**Material supplied**
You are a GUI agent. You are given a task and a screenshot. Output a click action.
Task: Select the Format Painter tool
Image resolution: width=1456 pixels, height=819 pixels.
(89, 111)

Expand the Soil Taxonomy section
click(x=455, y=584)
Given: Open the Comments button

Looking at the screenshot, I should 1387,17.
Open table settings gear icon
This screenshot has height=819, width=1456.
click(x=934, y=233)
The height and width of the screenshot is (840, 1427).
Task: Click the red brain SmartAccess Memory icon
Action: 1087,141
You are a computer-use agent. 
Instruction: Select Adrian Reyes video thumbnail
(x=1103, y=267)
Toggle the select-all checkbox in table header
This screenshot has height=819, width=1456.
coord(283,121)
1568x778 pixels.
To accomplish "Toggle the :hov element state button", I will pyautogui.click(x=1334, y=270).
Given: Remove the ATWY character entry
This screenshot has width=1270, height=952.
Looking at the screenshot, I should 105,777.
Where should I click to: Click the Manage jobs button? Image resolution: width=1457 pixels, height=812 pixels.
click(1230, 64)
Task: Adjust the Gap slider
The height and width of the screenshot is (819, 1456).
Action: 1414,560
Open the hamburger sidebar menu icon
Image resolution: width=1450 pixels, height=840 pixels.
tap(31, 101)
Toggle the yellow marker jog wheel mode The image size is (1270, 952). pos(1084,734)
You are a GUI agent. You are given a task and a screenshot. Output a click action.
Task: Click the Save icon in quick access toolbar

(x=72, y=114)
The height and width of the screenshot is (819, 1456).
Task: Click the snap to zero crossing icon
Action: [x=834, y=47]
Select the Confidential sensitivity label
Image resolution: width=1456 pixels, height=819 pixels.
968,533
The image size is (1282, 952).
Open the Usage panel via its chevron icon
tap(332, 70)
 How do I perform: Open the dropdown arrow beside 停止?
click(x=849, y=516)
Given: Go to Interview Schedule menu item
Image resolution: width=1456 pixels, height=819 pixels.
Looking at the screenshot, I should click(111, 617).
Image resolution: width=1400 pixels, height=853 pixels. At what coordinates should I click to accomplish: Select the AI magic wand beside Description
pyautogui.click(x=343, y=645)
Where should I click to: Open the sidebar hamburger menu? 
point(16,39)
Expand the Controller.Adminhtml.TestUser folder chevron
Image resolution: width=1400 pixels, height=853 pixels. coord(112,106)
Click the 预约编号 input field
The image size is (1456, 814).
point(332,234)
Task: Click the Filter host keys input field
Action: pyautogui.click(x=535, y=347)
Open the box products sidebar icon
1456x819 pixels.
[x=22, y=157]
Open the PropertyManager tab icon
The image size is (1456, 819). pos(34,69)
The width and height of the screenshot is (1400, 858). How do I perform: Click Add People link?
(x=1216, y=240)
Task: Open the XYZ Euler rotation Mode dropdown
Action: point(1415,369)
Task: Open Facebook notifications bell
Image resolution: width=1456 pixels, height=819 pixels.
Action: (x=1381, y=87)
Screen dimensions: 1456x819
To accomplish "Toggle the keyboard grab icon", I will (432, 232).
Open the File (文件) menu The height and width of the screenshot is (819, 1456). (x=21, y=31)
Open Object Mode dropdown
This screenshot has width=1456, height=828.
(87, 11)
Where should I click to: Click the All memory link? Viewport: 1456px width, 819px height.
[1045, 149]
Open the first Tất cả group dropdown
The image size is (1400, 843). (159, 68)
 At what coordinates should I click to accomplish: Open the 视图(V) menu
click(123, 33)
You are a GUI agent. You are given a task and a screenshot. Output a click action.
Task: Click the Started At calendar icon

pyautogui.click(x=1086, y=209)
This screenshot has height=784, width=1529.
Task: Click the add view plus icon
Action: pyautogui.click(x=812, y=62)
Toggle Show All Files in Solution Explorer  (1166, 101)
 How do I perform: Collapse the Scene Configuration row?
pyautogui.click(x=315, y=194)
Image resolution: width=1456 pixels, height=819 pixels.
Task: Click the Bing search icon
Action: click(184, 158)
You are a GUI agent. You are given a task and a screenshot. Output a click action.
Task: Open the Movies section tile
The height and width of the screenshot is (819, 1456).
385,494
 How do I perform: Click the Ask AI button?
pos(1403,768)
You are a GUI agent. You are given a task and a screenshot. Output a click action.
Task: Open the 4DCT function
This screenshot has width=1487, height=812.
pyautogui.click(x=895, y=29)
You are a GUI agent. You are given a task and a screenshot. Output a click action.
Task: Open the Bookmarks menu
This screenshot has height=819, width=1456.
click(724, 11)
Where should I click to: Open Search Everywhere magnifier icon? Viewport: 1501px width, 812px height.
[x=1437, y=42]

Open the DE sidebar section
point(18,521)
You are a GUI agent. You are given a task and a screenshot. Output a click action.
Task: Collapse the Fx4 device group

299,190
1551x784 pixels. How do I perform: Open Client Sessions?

**Task brief**
How many lines in the entries include the string "will"? Answer with the number alone.

**Output of the exercise**
2